From the records below, transcribe exactly the lines that begin at the line with "Given: Open the emoji picker smiley icon" and end at the line with "Given: Open the Bank Account Inquiry link", both included.

▶ Collected data entries
______
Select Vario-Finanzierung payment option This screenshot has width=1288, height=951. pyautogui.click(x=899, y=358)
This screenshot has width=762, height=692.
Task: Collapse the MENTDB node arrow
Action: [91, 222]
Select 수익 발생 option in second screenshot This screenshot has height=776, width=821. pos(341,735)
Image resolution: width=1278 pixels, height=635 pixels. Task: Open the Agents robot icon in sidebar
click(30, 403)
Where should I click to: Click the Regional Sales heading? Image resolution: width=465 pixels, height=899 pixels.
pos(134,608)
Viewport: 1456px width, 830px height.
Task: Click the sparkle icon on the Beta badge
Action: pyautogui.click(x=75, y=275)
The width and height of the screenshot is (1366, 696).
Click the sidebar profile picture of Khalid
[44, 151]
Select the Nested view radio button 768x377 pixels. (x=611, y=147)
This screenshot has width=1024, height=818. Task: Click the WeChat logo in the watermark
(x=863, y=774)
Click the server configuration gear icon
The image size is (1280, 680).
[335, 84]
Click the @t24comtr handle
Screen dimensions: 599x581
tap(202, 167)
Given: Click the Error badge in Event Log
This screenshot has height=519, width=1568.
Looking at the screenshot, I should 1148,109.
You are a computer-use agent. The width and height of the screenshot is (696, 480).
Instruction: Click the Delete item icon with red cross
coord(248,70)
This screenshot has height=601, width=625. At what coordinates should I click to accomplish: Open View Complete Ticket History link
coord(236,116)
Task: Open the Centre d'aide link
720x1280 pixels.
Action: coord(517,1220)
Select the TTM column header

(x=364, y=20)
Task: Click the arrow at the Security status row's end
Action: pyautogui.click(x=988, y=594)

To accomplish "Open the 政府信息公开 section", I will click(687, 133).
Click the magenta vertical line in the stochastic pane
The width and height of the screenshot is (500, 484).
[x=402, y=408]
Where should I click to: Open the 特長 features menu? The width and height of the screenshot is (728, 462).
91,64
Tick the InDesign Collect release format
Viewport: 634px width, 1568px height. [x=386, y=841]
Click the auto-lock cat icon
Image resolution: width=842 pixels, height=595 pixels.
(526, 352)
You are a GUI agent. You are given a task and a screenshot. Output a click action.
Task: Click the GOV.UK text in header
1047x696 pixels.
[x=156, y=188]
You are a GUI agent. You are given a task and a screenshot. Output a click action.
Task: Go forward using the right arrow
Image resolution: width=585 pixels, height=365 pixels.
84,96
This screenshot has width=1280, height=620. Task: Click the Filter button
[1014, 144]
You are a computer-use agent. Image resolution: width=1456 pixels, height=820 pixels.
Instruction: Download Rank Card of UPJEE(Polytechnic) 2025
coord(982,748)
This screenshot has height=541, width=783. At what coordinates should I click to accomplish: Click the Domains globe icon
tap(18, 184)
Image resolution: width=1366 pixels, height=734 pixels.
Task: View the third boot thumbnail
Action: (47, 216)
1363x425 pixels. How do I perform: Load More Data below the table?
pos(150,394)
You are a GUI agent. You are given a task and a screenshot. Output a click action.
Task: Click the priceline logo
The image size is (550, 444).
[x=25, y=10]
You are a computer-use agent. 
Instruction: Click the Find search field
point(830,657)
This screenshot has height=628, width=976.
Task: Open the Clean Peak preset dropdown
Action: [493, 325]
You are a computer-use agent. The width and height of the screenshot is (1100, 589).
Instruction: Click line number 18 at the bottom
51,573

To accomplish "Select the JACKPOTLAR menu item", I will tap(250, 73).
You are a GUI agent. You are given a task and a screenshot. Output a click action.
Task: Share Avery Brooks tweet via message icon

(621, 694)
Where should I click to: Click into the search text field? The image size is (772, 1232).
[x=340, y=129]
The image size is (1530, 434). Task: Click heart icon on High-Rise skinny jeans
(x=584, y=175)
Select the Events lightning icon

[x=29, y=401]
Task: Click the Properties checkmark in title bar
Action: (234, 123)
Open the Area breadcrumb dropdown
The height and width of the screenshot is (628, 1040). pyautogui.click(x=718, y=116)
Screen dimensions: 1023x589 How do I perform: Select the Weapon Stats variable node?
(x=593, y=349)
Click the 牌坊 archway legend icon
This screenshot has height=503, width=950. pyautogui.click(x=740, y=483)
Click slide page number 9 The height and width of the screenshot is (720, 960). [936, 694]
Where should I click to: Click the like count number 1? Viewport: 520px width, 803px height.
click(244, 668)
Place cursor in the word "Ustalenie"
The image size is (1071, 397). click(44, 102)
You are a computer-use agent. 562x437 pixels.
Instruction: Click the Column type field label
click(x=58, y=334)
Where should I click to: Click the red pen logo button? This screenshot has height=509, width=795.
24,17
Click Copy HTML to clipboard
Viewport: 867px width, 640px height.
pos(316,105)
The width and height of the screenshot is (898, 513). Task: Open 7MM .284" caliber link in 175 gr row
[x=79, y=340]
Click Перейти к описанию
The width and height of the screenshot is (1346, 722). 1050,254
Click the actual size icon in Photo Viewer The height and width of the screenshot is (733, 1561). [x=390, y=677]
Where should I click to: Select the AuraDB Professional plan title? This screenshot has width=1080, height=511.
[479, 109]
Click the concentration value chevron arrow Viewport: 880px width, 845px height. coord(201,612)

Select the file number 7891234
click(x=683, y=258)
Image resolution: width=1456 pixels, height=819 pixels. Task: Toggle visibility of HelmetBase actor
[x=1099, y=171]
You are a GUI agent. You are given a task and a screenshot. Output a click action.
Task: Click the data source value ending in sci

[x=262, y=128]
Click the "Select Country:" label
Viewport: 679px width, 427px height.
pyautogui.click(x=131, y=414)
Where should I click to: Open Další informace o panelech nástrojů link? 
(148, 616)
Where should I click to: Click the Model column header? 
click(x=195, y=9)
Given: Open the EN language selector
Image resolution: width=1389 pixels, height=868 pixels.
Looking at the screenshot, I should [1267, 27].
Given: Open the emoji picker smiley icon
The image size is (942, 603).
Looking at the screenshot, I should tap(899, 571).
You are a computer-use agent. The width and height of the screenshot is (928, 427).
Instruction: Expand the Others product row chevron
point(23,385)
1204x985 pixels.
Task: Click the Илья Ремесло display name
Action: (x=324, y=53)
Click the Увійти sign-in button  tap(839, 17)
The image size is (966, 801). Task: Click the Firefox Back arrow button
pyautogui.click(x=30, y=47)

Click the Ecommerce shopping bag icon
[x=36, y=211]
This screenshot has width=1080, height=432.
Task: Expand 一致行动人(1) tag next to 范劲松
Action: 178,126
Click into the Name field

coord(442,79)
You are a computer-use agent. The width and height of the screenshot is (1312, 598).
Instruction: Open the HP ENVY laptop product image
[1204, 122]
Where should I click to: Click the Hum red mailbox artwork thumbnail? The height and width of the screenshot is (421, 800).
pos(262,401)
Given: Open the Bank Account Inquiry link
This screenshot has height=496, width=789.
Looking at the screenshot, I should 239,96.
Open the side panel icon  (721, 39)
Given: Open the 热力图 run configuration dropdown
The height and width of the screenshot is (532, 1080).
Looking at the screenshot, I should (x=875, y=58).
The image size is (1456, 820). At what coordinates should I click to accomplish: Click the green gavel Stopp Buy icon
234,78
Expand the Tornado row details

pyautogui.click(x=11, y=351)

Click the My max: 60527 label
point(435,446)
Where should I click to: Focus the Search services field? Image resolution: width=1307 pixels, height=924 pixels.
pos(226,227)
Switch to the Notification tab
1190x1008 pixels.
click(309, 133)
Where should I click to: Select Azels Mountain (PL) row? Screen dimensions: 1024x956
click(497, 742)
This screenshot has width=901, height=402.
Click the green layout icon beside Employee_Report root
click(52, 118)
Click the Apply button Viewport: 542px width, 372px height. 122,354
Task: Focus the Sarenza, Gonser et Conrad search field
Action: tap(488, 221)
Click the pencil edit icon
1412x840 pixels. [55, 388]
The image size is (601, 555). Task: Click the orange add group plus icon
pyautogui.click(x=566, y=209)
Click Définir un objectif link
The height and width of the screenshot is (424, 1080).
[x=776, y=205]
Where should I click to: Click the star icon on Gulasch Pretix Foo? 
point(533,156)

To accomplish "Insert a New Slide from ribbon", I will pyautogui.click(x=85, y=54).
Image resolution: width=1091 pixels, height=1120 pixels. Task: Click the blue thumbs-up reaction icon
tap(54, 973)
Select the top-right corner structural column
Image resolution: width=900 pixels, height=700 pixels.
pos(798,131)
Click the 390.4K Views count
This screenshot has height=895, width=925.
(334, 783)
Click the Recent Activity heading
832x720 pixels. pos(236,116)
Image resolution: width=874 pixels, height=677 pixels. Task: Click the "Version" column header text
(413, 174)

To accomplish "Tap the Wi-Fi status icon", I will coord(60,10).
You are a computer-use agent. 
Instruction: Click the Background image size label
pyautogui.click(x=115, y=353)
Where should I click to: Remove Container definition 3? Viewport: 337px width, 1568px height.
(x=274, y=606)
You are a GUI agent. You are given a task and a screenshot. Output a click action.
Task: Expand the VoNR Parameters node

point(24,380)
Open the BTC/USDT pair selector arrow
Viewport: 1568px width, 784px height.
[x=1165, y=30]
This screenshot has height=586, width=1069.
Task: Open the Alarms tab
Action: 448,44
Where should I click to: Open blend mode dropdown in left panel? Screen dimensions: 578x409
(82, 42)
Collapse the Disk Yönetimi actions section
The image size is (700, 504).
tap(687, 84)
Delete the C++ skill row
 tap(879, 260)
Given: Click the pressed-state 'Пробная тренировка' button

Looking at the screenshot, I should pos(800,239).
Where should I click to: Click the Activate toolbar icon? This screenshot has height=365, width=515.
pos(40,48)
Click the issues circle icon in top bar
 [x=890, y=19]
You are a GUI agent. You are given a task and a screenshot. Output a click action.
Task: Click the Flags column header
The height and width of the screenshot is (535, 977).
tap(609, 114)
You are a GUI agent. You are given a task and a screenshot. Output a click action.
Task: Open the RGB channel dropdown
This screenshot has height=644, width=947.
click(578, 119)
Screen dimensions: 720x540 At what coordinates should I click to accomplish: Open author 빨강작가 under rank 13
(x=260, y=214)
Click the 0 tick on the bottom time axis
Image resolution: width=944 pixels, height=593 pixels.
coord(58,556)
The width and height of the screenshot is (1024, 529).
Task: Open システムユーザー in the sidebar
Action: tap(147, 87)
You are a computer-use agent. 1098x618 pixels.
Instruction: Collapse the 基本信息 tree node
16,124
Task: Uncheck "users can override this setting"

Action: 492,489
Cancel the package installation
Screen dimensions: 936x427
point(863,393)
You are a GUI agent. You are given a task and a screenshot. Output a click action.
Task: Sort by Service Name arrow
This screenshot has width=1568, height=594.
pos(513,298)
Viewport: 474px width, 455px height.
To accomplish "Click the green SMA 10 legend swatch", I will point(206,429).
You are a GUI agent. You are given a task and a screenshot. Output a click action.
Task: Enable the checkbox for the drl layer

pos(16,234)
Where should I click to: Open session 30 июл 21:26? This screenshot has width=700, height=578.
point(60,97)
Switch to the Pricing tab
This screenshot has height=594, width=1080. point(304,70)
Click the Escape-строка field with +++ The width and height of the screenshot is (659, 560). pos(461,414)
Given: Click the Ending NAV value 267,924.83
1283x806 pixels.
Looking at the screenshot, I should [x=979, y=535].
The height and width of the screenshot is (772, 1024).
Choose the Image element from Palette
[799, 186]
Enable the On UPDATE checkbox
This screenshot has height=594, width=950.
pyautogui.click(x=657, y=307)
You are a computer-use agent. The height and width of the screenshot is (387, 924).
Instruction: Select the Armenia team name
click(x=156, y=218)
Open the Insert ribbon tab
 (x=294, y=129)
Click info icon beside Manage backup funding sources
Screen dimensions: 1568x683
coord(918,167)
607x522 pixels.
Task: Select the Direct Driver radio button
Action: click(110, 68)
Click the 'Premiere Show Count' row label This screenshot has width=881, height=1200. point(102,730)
______
▶ Written answer
Given: Open the emoji picker smiley icon
The image size is (942, 603).
Looking at the screenshot, I should tap(899, 571).
You are a computer-use agent. The width and height of the screenshot is (928, 427).
Instruction: Expand the Others product row chevron
point(23,385)
1204x985 pixels.
Task: Click the Илья Ремесло display name
Action: (x=324, y=53)
Click the Увійти sign-in button  tap(839, 17)
The image size is (966, 801). Task: Click the Firefox Back arrow button
pyautogui.click(x=30, y=47)

Click the Ecommerce shopping bag icon
[x=36, y=211]
This screenshot has width=1080, height=432.
Task: Expand 一致行动人(1) tag next to 范劲松
Action: 178,126
Click into the Name field

coord(442,79)
You are a computer-use agent. The width and height of the screenshot is (1312, 598).
Instruction: Open the HP ENVY laptop product image
[1204, 122]
Where should I click to: Click the Hum red mailbox artwork thumbnail? The height and width of the screenshot is (421, 800).
pos(262,401)
Given: Open the Bank Account Inquiry link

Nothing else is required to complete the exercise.